Pour une véritable aide internationale et pour des réformes qui servent réellement les intérêts des Libanai·se·s
Depuis mardi dernier, face au véritable cataclysme qui a frappé les Beyrouthin·e·s et qui a logiquement ému les peuples du reste du monde, les gouvernements de par le monde multiplient les promesses d’offres d’aide humanitaire. Le Président français s’est même rendu sur place pour livrer un discours ouvertement néocolonialiste à la population de l’ancien protectorat français qui, de son côté, lui réclamait de mettre hors-jeu les élites politiques soutenues par la France. Si l’explosion de ce 4 août a bien entendu affecté en premier lieu les habitant·e·s de Beyrouth, tou·te·s les Libanai·se·s s’apprêtent à en subir également les conséquences. En effet, le port a été détruit alors qu’il était la porte d’entrée commerciale principale du pays (60 % des importations passaient par ce port, dont 85 % des céréales importées) qui a toutes ses frontières terrestres coupées par la guerre en Syrie et le conflit avec Israël, tout comme une grande partie du quartier des finances. C’est donc toute l’économie libanaise qui est à terre. Alors que les gens avaient déjà perdu leur épargne et leur pension et que le prix de la vie avait explosé, 250 000 personnes se retrouvent aujourd’hui sans logement et des millions vont se retrouver sans revenu. Et nous ne devons pas oublier que le Liban est un pays où 1 habitant sur 4 est un réfugié. Bien que les données ne soient pas très précises, on estime que sur une population totale d’environ 6,8 millions d’habitants, 4,5 millions sont des Libanais-ses auxquels s’ajoutent plus de 1,5 million de réfugiés syriens et plus de 500 000 réfugiés palestiniens, pour ne parler que des groupes les plus importants. Nous devons également tenir compte du nombre important de migrant-e-s qui vivent dans le pays et travaillent dans des conditions épouvantables, en particulier les travailleurs domestiques. Tous ces gens seront encore plus touchés par la crise actuelle.
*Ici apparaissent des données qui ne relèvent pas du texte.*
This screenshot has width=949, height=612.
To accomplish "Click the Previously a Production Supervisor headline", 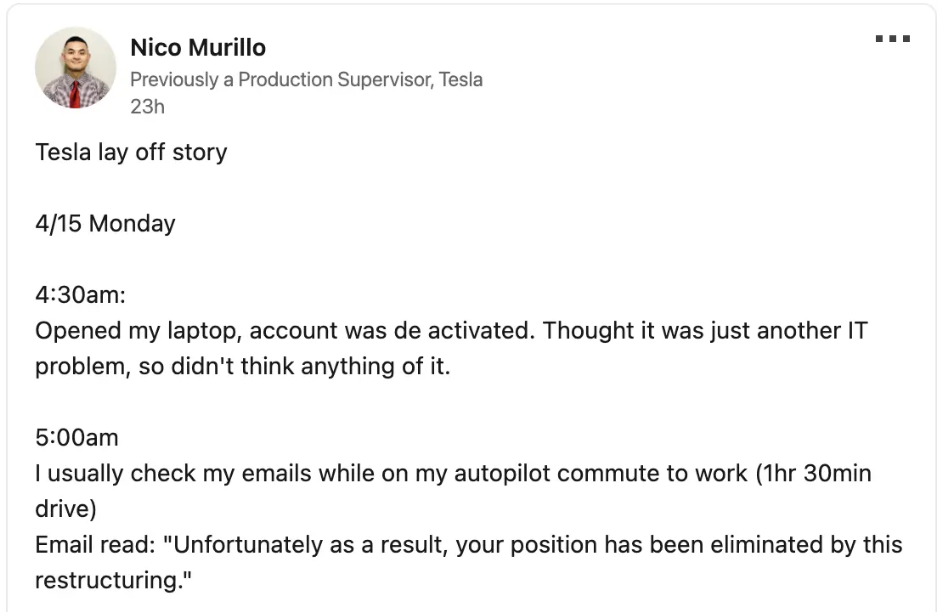I will (306, 79).
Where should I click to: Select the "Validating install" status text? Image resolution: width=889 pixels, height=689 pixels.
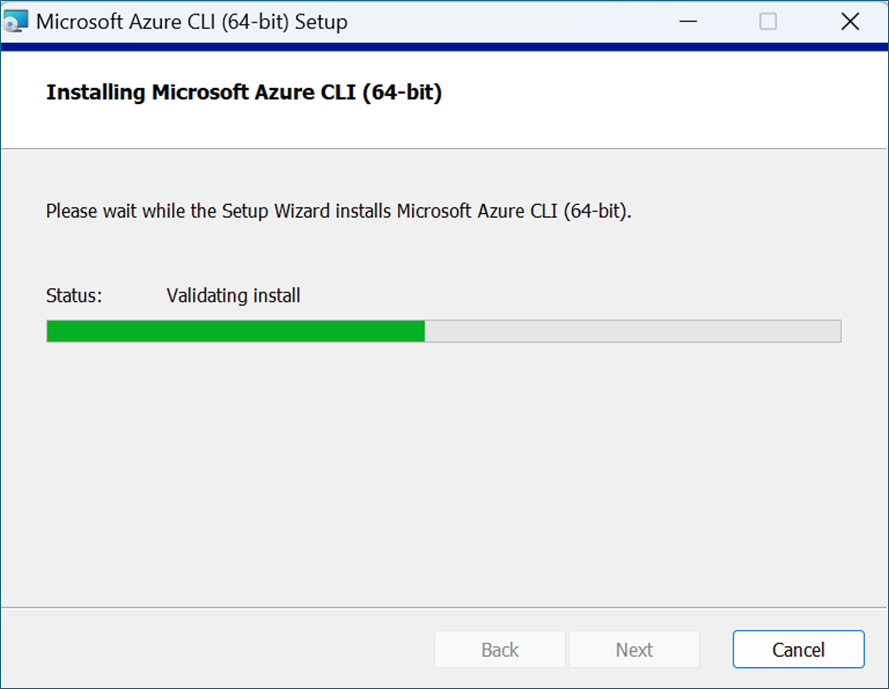tap(233, 295)

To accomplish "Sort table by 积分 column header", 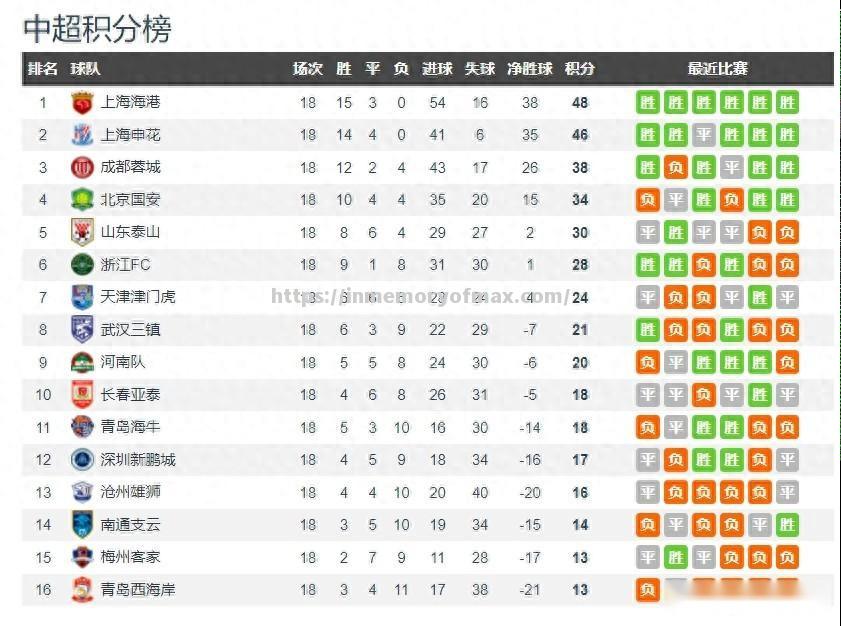I will click(x=580, y=69).
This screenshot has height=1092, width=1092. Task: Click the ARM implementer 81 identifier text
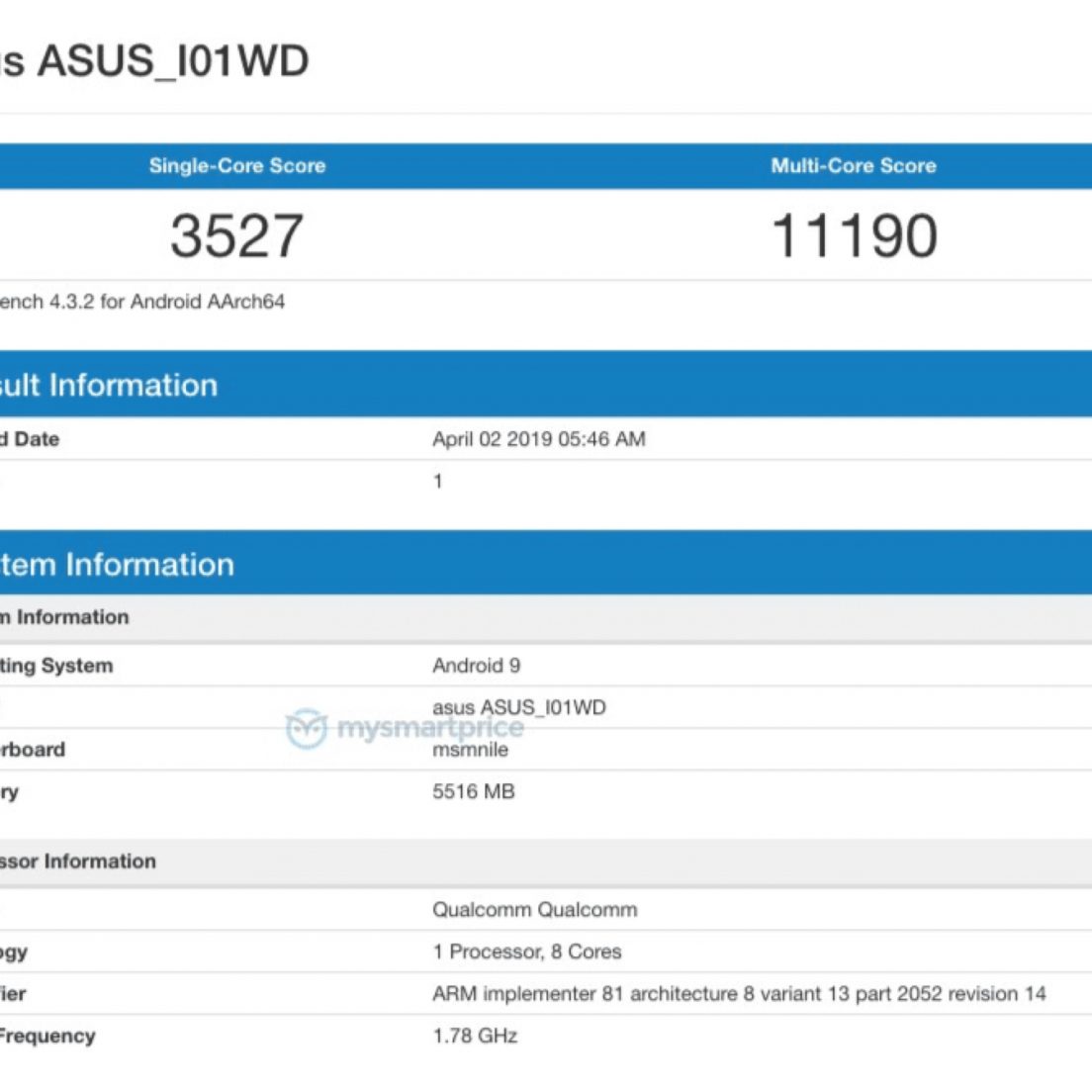[739, 994]
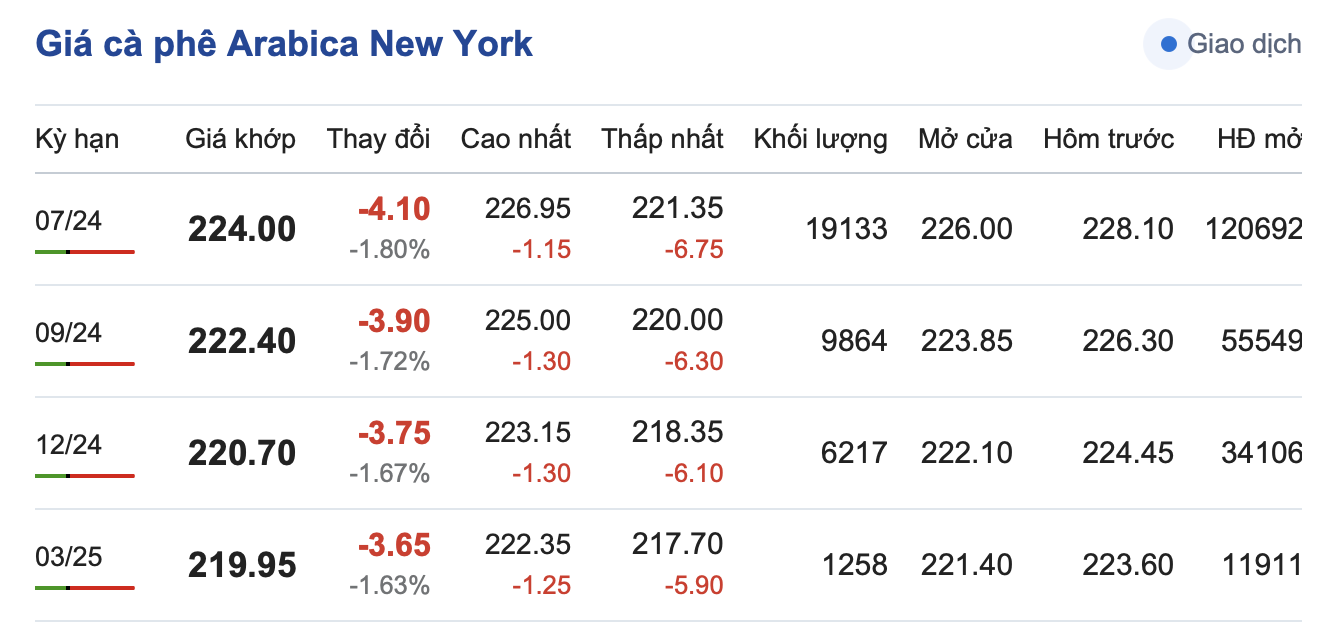The width and height of the screenshot is (1338, 642).
Task: Click the 1258 volume value
Action: pyautogui.click(x=854, y=566)
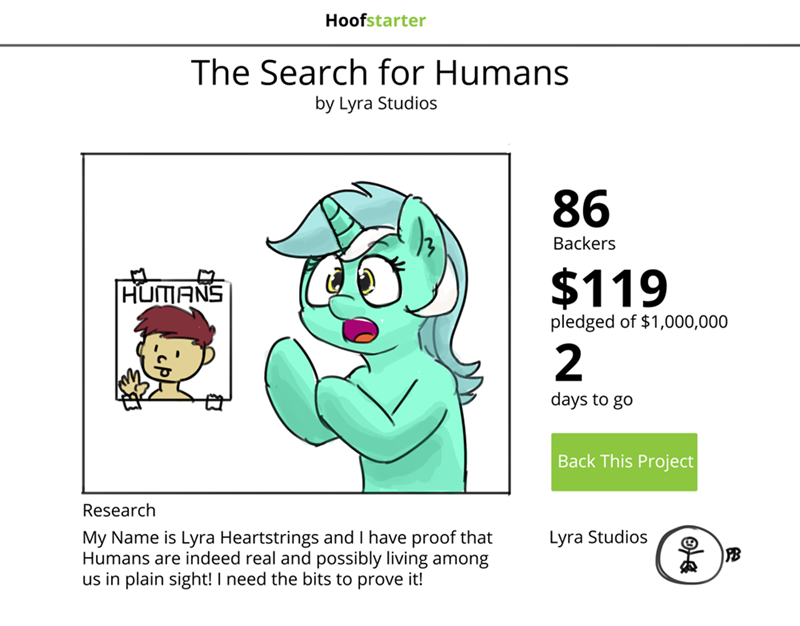Click the project description paragraph

pyautogui.click(x=287, y=557)
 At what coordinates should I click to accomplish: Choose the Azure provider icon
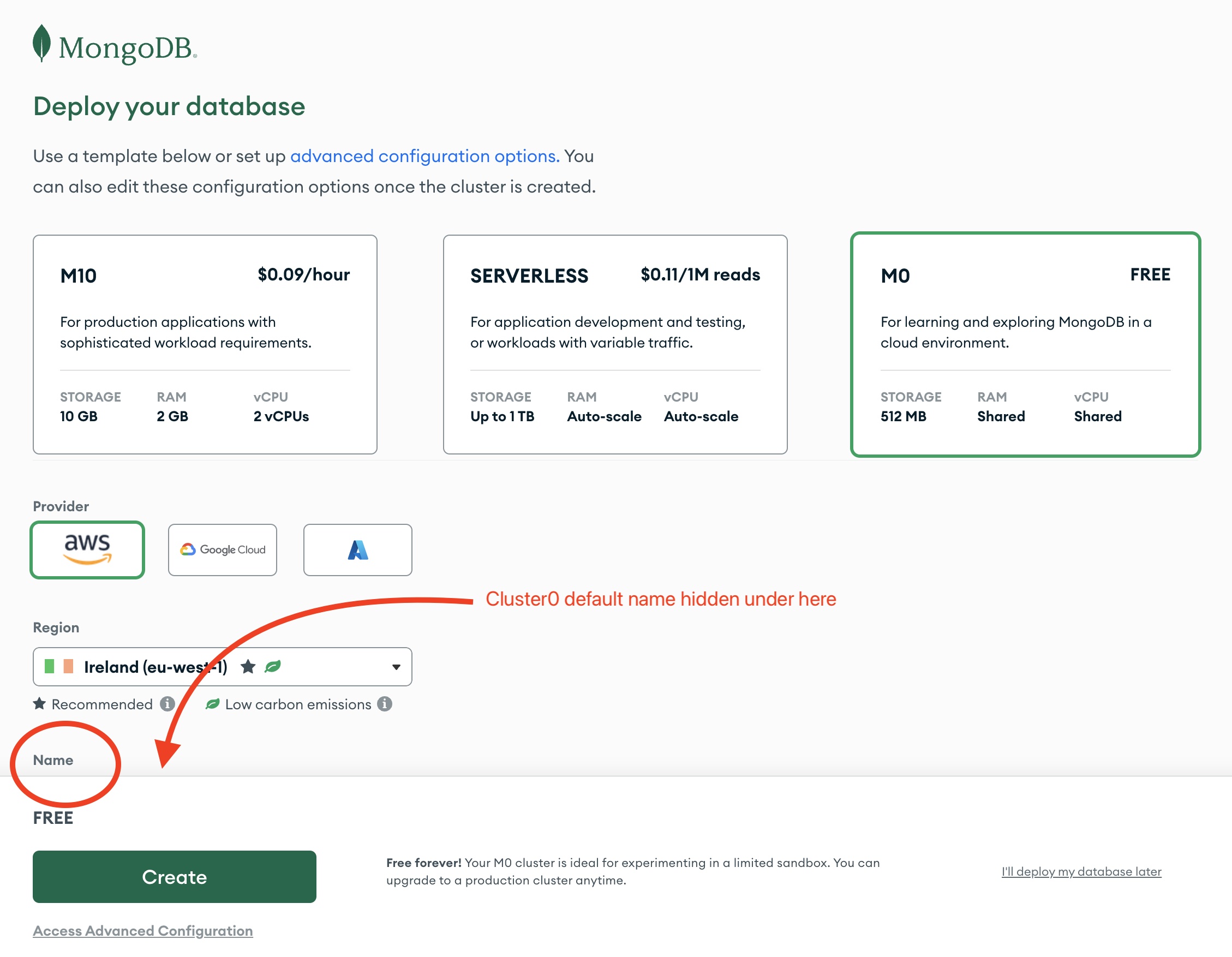click(x=357, y=550)
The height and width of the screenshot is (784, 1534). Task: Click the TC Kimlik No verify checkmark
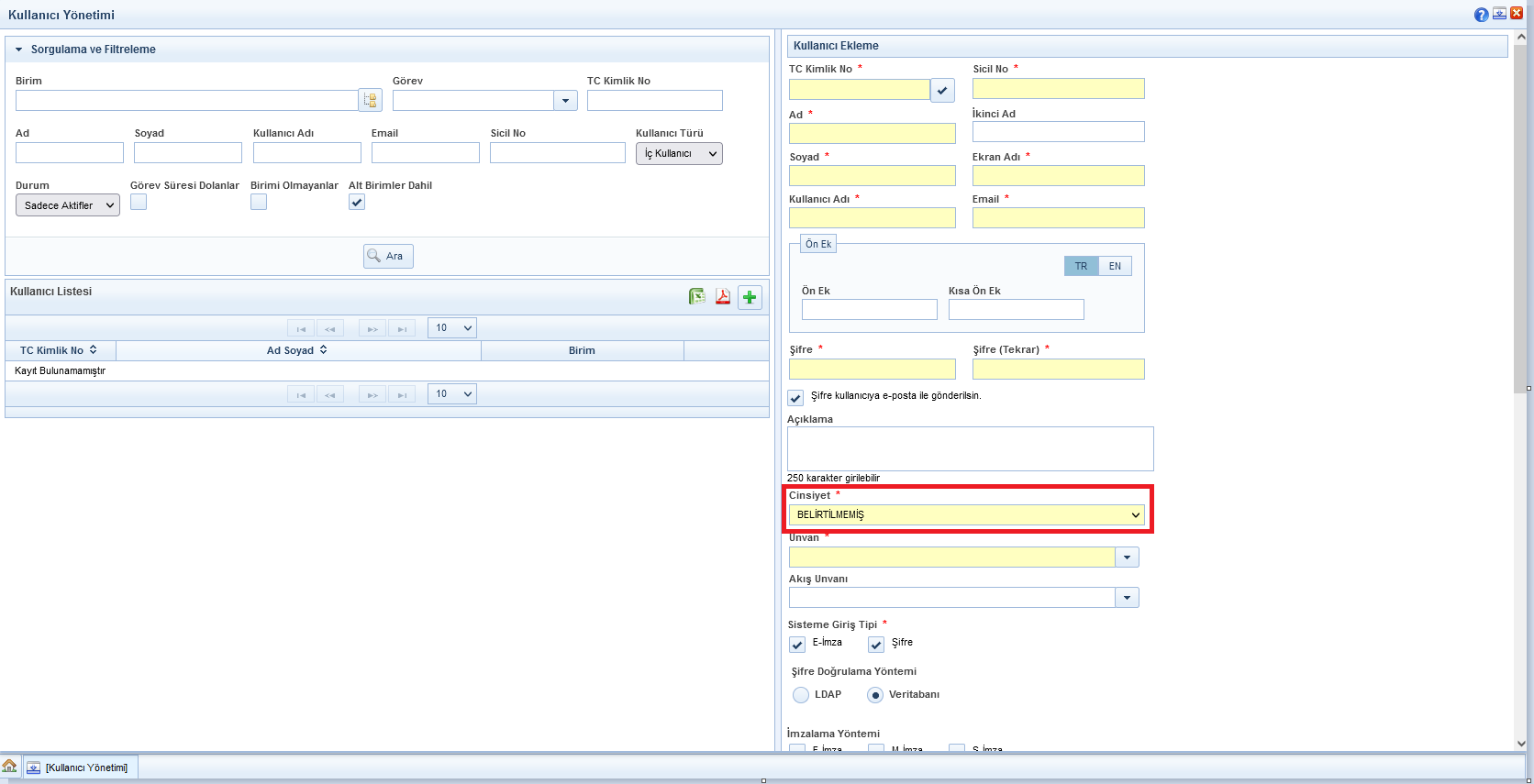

Il est dès lors évident qu’une aide internationale est indispensable, tant au niveau de l’aide humanitaire d’urgence que pour la reconstruction à moyen et long terme. Il est aussi très clair que le pouvoir local ne peut plus être détenu par ceux qui sont responsables de ce désastre mais rendu à la « société civile » , autrement dit à la population, qui doit pouvoir gérer les institutions du pays dans l’intérêt de tou·te·s. Cette aide doit être une aide réelle et pour ce faire, elle doit prendre la forme de dons, d’appui médical et alimentaire et d’offre d’expertise logistique (notamment pour la reconstruction du port, des hôpitaux et des infrastructures essentielles) et non sous forme de prêts. Et les grandes réformes (réclamées par le mouvement populaire), indispensables au pays sont celles qui permettront une gestion démocratique et efficiente du pays, pas celles qui sont offertes (avec une nouvelle insistance) par le FMI et qui vont conduire à un accroissement encore plus grand des inégalités économiques et à une économie non moins dépendante de la finance, comme c’est systématiquement le cas dans tous les pays qui suivent ses P.A.S.